Kapının dibinde öylesine bitik bir şekilde oturmaya devam ederken, festivale dönmesi gerektiğine karar verdi. Onu bu şekilde tüketmesine izin vermemeliydi. Aksine, ona indirdiği her darbede daha kararlı ve güçlü bir şekilde ayağa kalkabilmeliydi.

Ayağa kalkarak eski ahşap dolabının yanına geldi. Önce, ayaklarının altında süründürdüğü yırtık elbiseyi çıkararak yatağın üstüne fırlattı. Sonra da başka güzel bir elbise giymek için dolabın kapaklarını gıcırdayarak açtı. Ama olan elbiselerinin hepsi eski püsküydü ve festival için giyebileceği başka güzel bir elbisesi de yoktu. Zaten dolapta olan elbiseler ona ait değildi.

Mağlup bir şekilde omuzlarını düşerek yatağının ucuna oturdu. Sıcak ve karanlık odası onu daha çok boğuyordu. Festivale gitmek, Kingston'la en azından bir dans daha yapabilmek istedi, ama kendinde o gücü bulamadı. Hepsi o aşağılık adamın yüzündendi. Zihnindeki tüm sağlıklı düşünceleri etkisiz hale getirmiş gibiydi. 

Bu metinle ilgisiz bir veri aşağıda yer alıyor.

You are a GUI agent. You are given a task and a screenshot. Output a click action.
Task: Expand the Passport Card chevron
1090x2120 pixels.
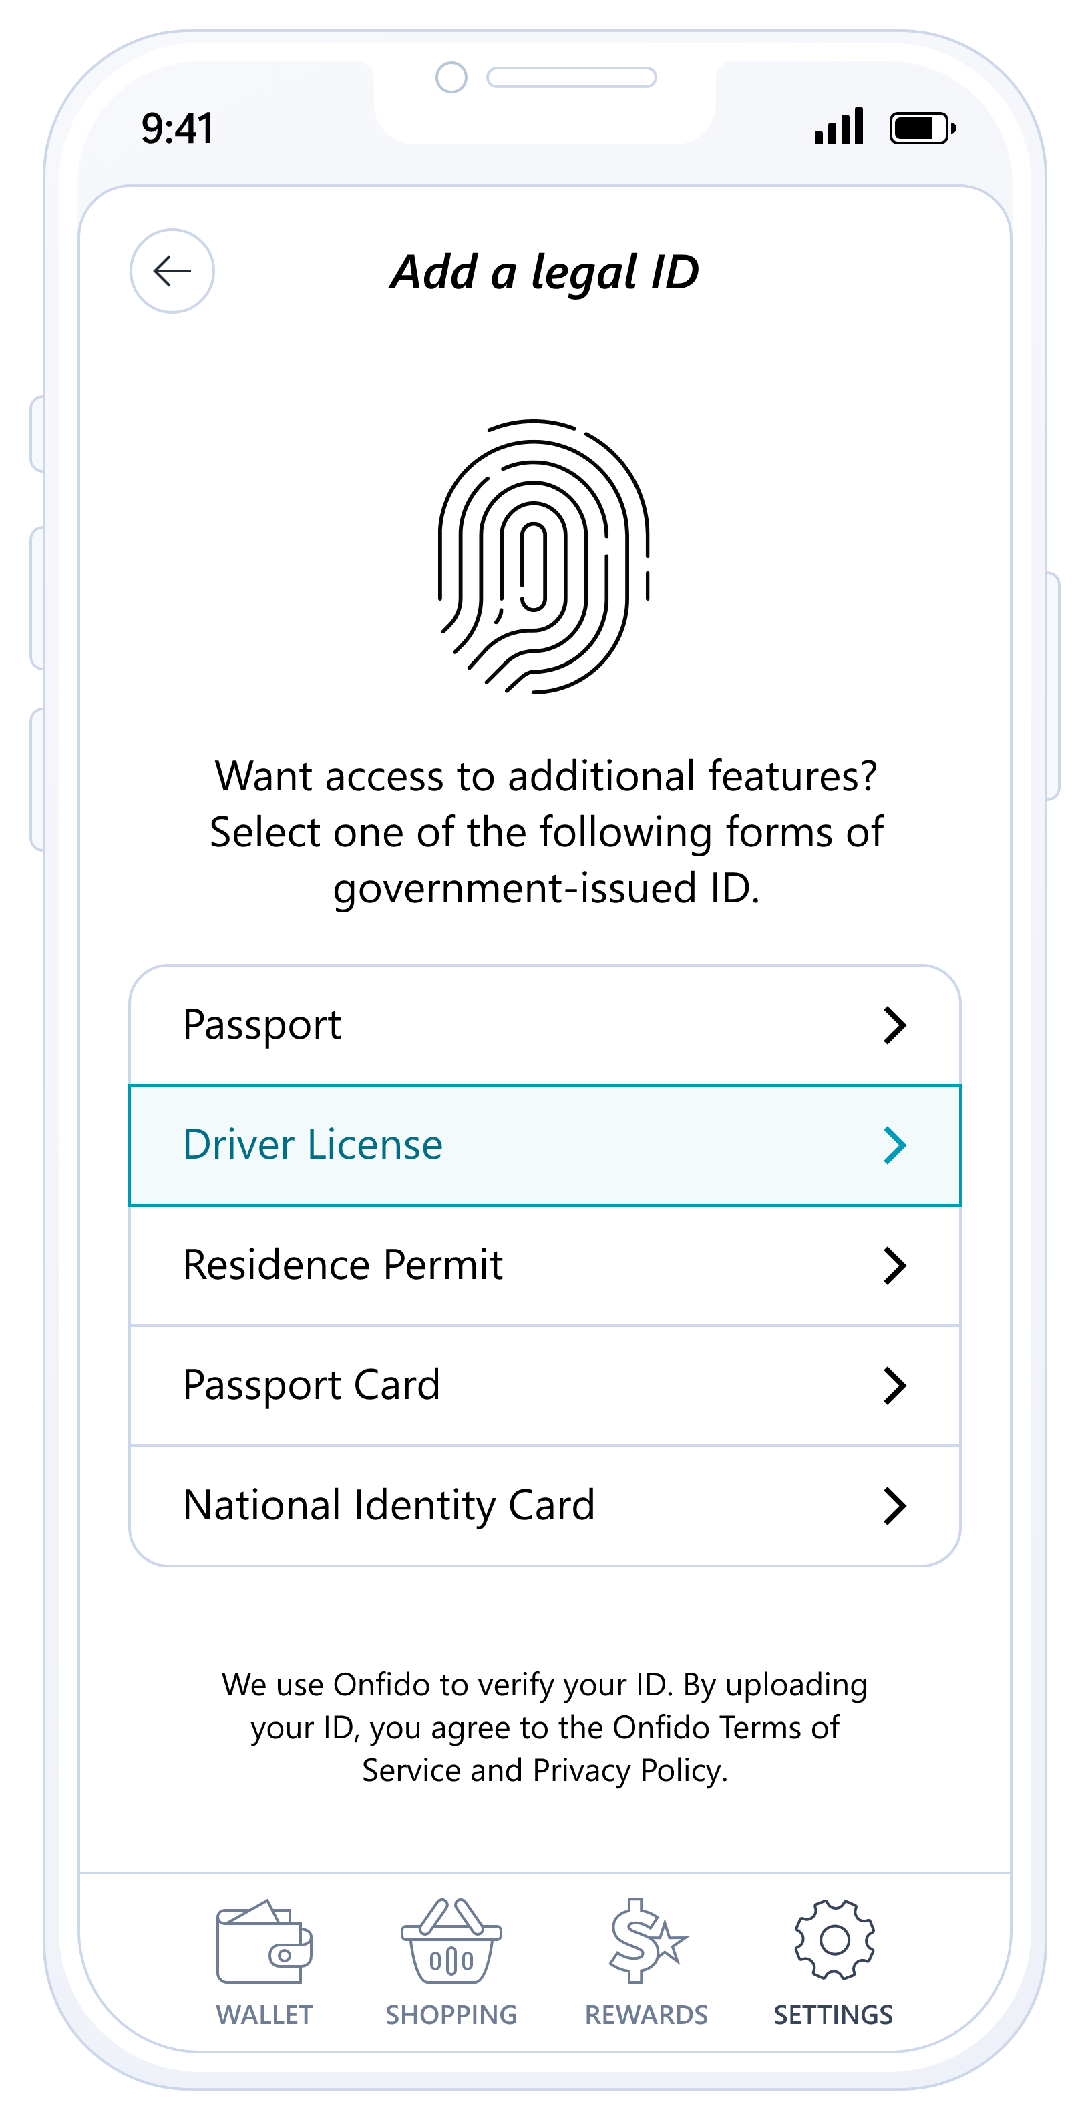click(895, 1386)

Çaresizlik içinde yataktan kalkarak pencereye yöneldi ve pencereleri açarak temiz havanın odaya doluşmasını sağladı. Kendisi de bu temiz havadan yararlanmak istercesine derin bir nefes çekmişti. Aldığı her yeni nefes, düşüncelerini kovalarcasına onları zihninin arkalarına doğru itmeye başladı. Kendine gelmeye, yaşananları aklından biraz da olsa atabilmeyi amaçlayarak orada dikilmeye, derin nefesler almaya devam etti.